News

Korban Pemerkosaan di KemenkopUKM: Pernikahan Tidak Menghapus Pidana

Kamis, 27 Okt 2022 – 15:53 WIB

Korban Pemerkosaan di KemenkopUKM: Pernikahan Tidak Menghapus Pidana

Ilustrasi Kekerasan Seksual

Korban pemerkosaan di Kementerian Koperasi dan UKM menolak tegas anggapan pernikahan yang terjadi dengan pelaku menggugurkan seluruh proses pidana.

Asnifriyanti Damanik dari Lembaga Bantuan Hukum (LBH) Apik Jawa Barat selaku pendamping korban menyebut proses pemidanaan terhadap empat pelaku pemerkosaan tak bisa berhenti begitu saja dengan dalih restorative justice.

“Penyelesaian perdata tidak menghapus tuntutan pidana,” kata Asnifriyanti kepada Inilah.com, Kamis (27/10/2022).

Meski korban dan salah satu pelaku berdamai serta melanjutkan ke jenjang pernikahan sebagai bentuk tanggungjawab, tiga pelaku lain tak seharusnya ikut bebas.

Asnifriyanti juga menyoroti penerbitan SP3 (Surat Perintah Penghentian Penyidikan) Polresta Bogor padahal keluarga korban tidak pernah mencabut laporan.

Selain itu, proses penerbitan SP3 dari kepolisian, juga tak diketahui korban maupun kelurganya.”Iya, informasi tersebut baru diketahui keluarga pada tahun 2021 (setelah 1 tahun sejak ada SP3),” ungkapnya.

Untuk itu, Asnifriyanti bakal mendampingi korban membuat gugatan praperadilan terhadap penerbitan SP3 kepolisian.

“Untuk menyatakan SP3 tidak sah dan meminta penyidikan wajib dilanjutkan,” tegasnya.

“Gugatan praperadilan karena SP3 dan tidak sesuai dengan KUHAP,” sambungnya menegaskan.

Gugatan itu lanjut Asni rencananya akan dilakukan pada November mendatang. Namun, Asni tak merinci tanggal pasti penyampaian gugatan tersebut.

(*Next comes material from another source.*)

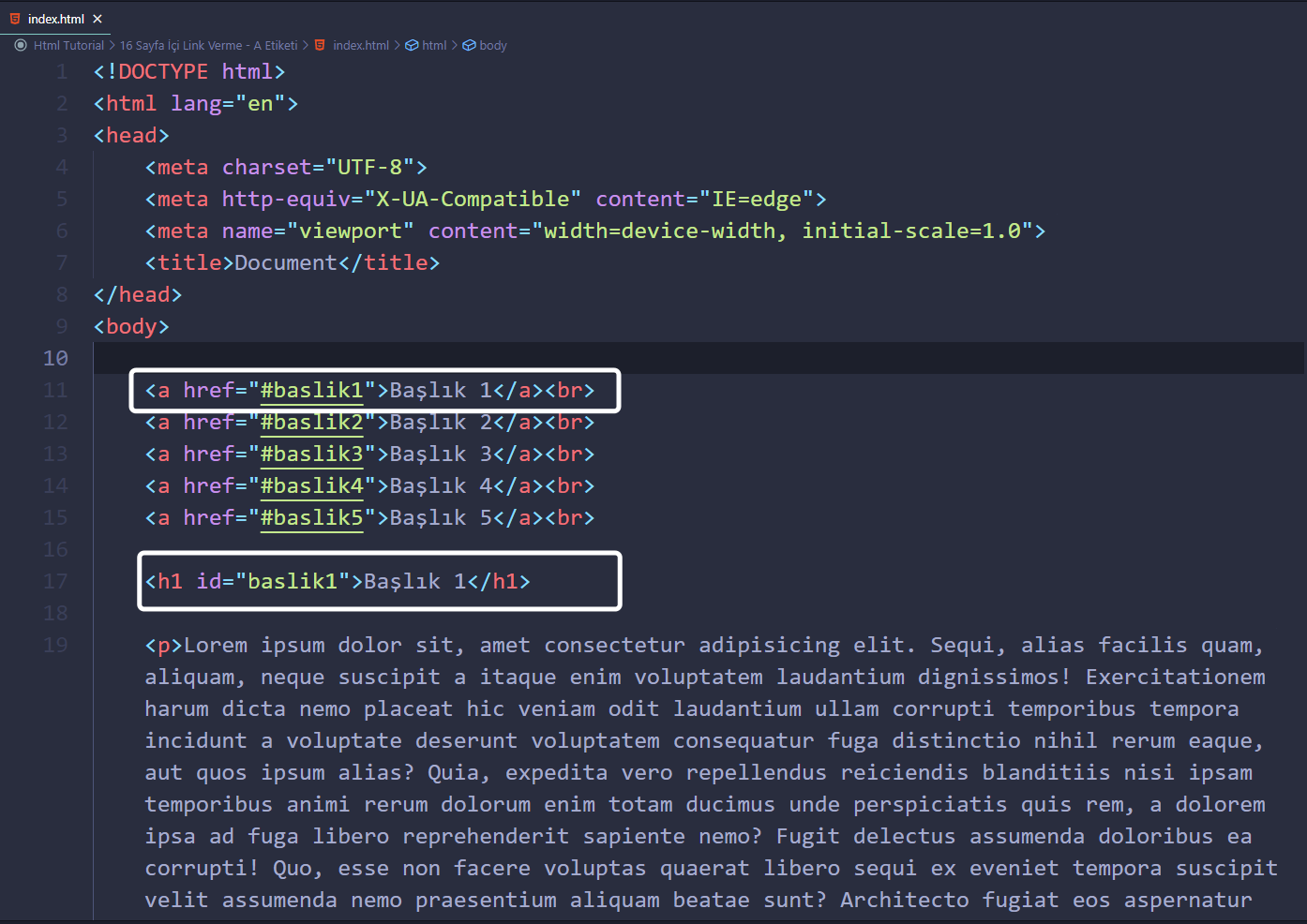Click the circle root icon in the breadcrumbs
Image resolution: width=1307 pixels, height=924 pixels.
(x=21, y=45)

Kasus kekerasan seksual terhadap pegawai KemenkopUKM ini terjadi pada 6 Desember 2019 saat mengadakan Rapat Di Luar Kantor (RDL).

Pemerkosaan terjadi di hotel tempat rapat berlangsung, 4 orang pegawai memperkosa yaitu: Z, W, M,E dan 2 orang menjaga pintu dan 1 orang ikut sampai lokasi. Ketiga orang ini adalah: N, T, A.

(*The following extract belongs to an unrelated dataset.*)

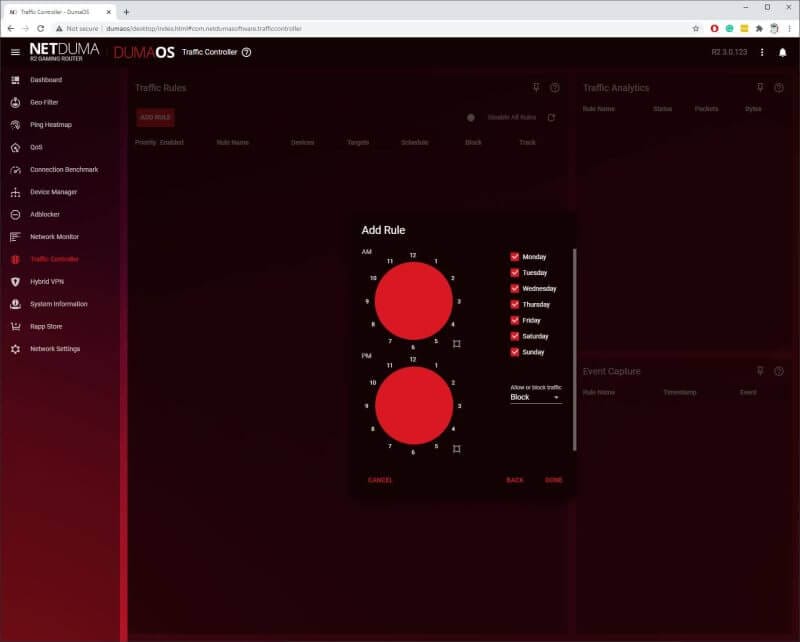Image resolution: width=800 pixels, height=642 pixels.
Task: Click DONE to finish the rule
Action: coord(553,480)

Setelah kejadian tersebut, N (korban) justru mendapat tekanan dan ancaman dari para pelaku.

Merasa tak mendapat perlindungan, N memilih mengadu ke Polresta Bogor Kota. Di sana, setelah melakukan visum dan melakukan penyelidikan sampai menyita rekaman CCTV Hotel, polisi menangkap pelaku dan langsung ditahan.

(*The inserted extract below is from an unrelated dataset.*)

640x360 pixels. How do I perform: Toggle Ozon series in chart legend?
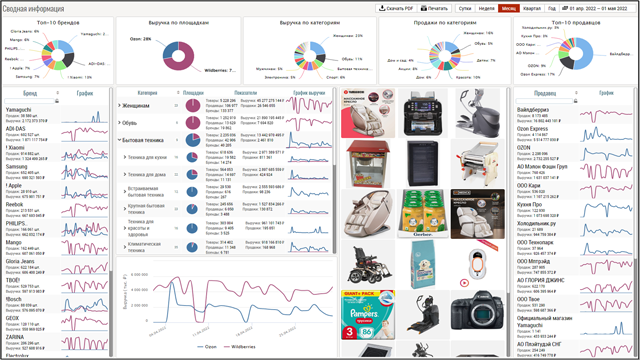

Di sinilah pelaku melalui keluarga melakukan pendekatan kepada korban untuk mencabut laporan dan berdamai. Korban direkomendasikan untuk menikah dengan salah satu tersangka yang masih single.

Pendekatan keluarga pelaku dilakukan sebelum proses penyidikan sampai ke pengadilan. Keluarga korban akhirnya luluh, salah satu tersangka (Z) akhirnya menikah dengan N difasilitasi kepolisian.

Setelah sepakat menikah dan berdamai, para pelaku keluar dari tahanan. Namun setelahnya, Z yang sudah sah jadi suami N malah menghilang dan tak ada perhatian. Bahkan Z tercatat hanya sekali datang ke rumah N.

Melihat gelagat semacam ini, keluarga N merasa pernikahan tersebut hanya menjadi cara bagi pelaku untuk lepas dari konsekuensi hukum.

Kasus perkosaan tersebut dihentikan penyidikannya oleh kepolisian dengan keluarnya SP3 (Surat Perintah Penghentian Penyidikan) dengan alasan restorative justice.

Setelah kejadian tersebut, status N sebagai pegawai honorer tidak diperpanjang. Sementara dua pelaku masih berstatus pegawai di KemenkopUKM. Keduanya diklaim sudah diberi sanksi, tapi dinilai tak sebanding dengan perbuatannya.

Terakhir, Menteri Koperasi dan UKM Teten Masduki memutuskan membentuk tim investigasi internal untuk membuka kembali kasus tahun 2019 ini. Teten juga berjanji akan mengakomodir kepentingan korban dalam investigasi kementerian.